(Last Updated on November 25, 2020 by ZIMDAILY EDITOR)
MORE than 1 200 nurses who failed to comply with a Government directive to revert to the normal working hours did not receive their November salaries and bonuses after they were struck off the payroll by their employer, the Health Service Board (HSB).
Zimbabwe Nurses Association (Zina) said more than 1 200 of its members who defied the Government directive to revert to the normal working hours did not receive their November salaries and bonuses on the no-work-no-pay basis.
Nurses had crafted a working schedule under which they worked for a few hours a week dubbed “flexible hours”, but the arrangement proved unsustainable, especially with the threat of Covid-19 continuing to hover over the country, resulting in Government cancelling the plan and ordering a return to normal duty rosters.
The flexible working hours originally entailed working long hours of up to 12 for two days a week, an arrangement that was introduced through a collective bargaining agreement (CBA) to cushion health workers, particularly nurses, from high transport costs leading to an indefinite strike over erosion of their salaries by inflation.
Most nurses were now working two days a week for 12 hours a day before Government resolved that all health workers should now revert to normal working hours.
Government said it would now compensate for the “flexi-hours” with a tax waiver on all health workers and a US$75 risk allowance.
Government, through a circular, recently directed provincial medical directors and central hospitals’ chief executive officers to scrap the flexible working hours arrangement for nurses and revert to the one which was introduced during the Covid-19 induced lockdown period after Zina cited incapacitation.
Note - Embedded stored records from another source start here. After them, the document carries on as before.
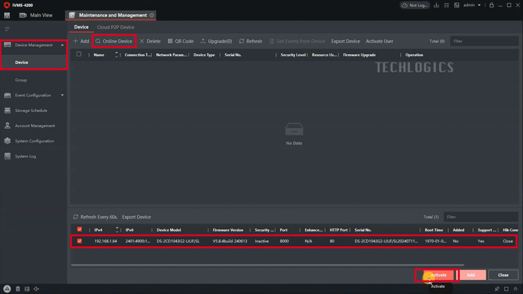Lock the client with the padlock icon
523x294 pixels.
(x=491, y=5)
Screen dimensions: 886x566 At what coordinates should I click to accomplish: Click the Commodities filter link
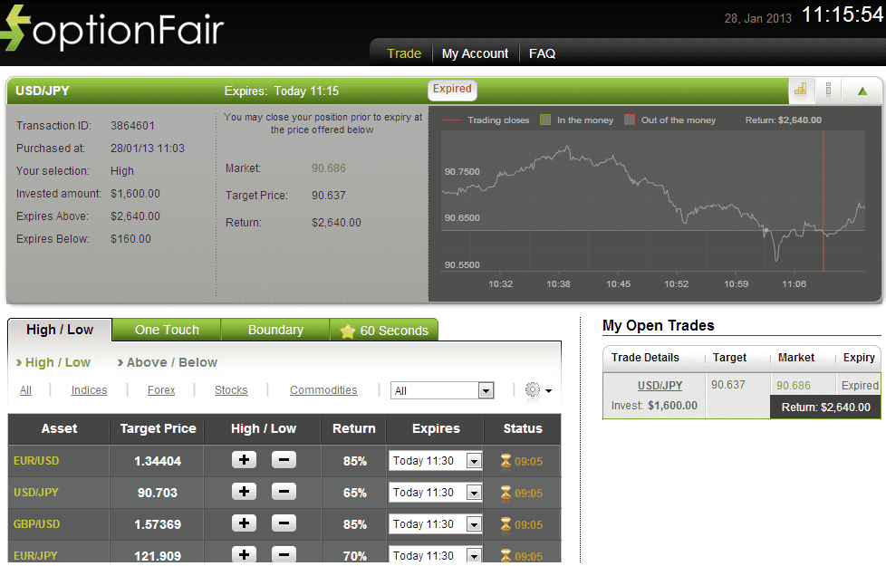(323, 389)
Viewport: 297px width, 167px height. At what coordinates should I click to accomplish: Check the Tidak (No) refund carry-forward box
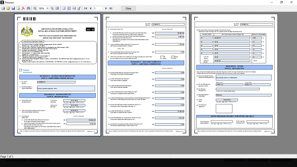(173, 57)
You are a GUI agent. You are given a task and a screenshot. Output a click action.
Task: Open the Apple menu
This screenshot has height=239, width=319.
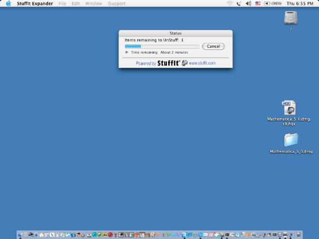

Zina president Mr Enock Dongo said his organisation noted that nurses who didn’t revert to the normal working hours were removed from the payroll.
“Everyone who did not follow the new normal working hours schedule were removed from the payroll simply because they adhered to the flexible hours not because they were on strike.
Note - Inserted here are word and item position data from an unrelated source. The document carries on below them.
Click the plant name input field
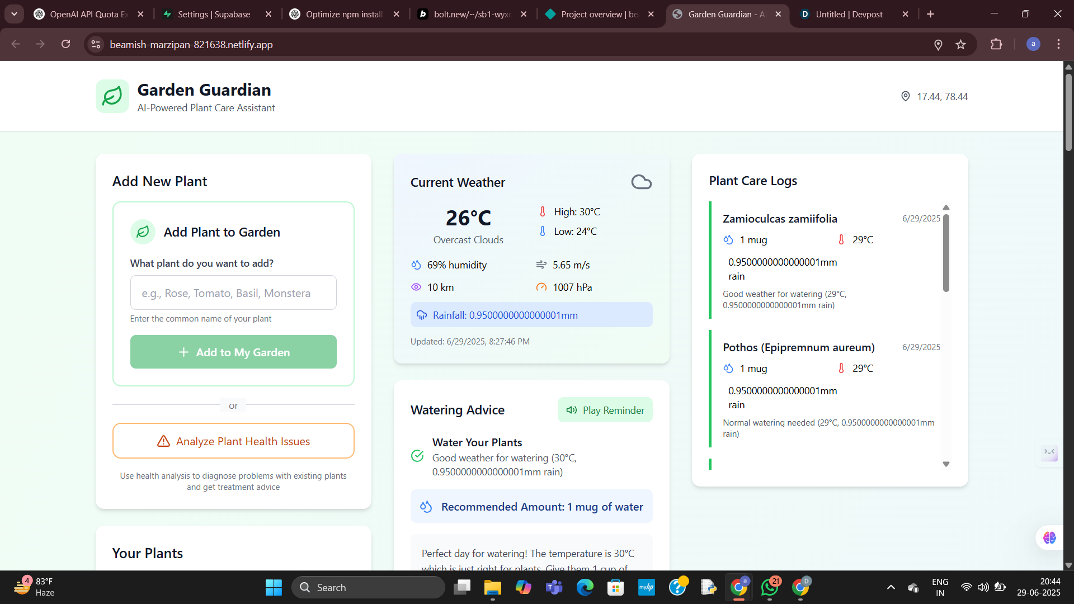Viewport: 1074px width, 604px height. [x=233, y=292]
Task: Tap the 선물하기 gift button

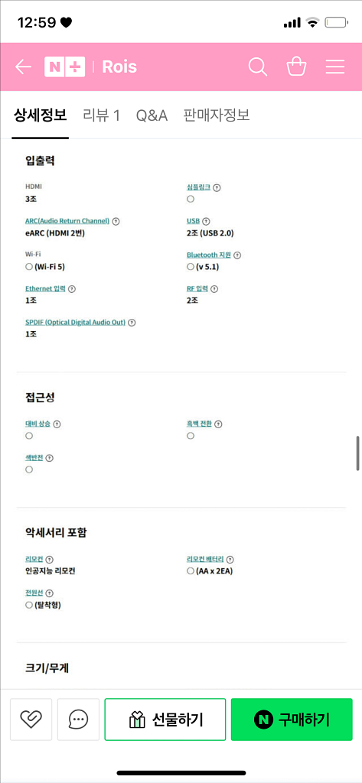Action: 165,720
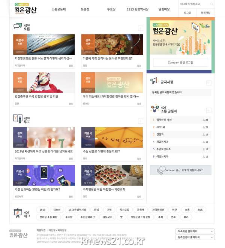Click the search magnifier icon

click(212, 4)
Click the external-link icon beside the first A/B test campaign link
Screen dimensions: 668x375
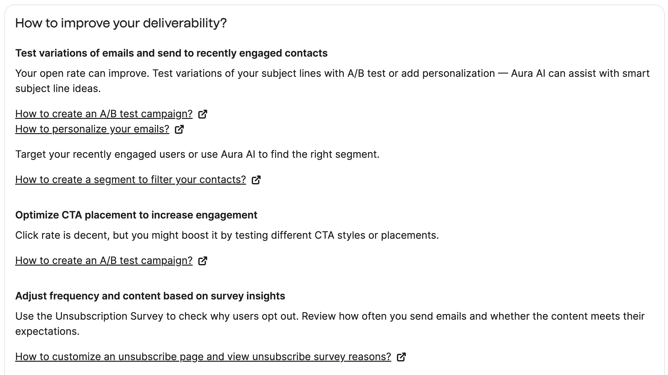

“The nurses affected are more than 1 200 and even up to today those nurses are not on the payroll and they didn’t receive their November salaries and bonuses,” he said.
Mr Dongo urged Government to reinstate the nurses on the salary schedule so that they are able to report for duty.
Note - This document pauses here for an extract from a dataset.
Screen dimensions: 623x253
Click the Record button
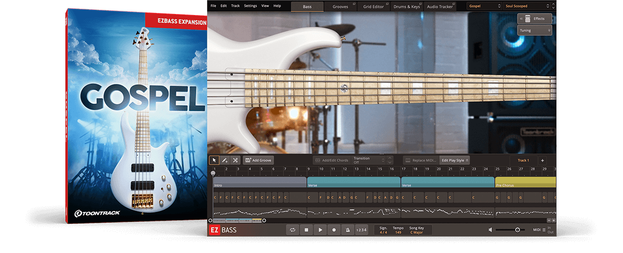[334, 230]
“How do you expect them to report for work and efficiently offer their services? We took this matter to court challenging Government’s decision to impose normal working hours on them without consultation and we got an interim relief,” he said.
It is however, yet to be seen whether the HSB will put back the affected nurses on the payroll following last week’s ruling by the High Court reversing Government’s decision to scrap the flexible working hours arrangement for nurses.
The ruling by Harare High Court judge Justice Joseph Mafusire followed an urgent chamber application by Zina, through their lawyer Mr Tinotenda Matonhodze of Matizanadzo and Warhurst Legal Practitioners, challenging the Government directive.
Zina, in their court papers, cited the HSB, Health and Child Care Minister, Vice-President Constantino Chiwenga and his Permanent Secretary Air Commodore Dr Jasper Chimedza, as respondents.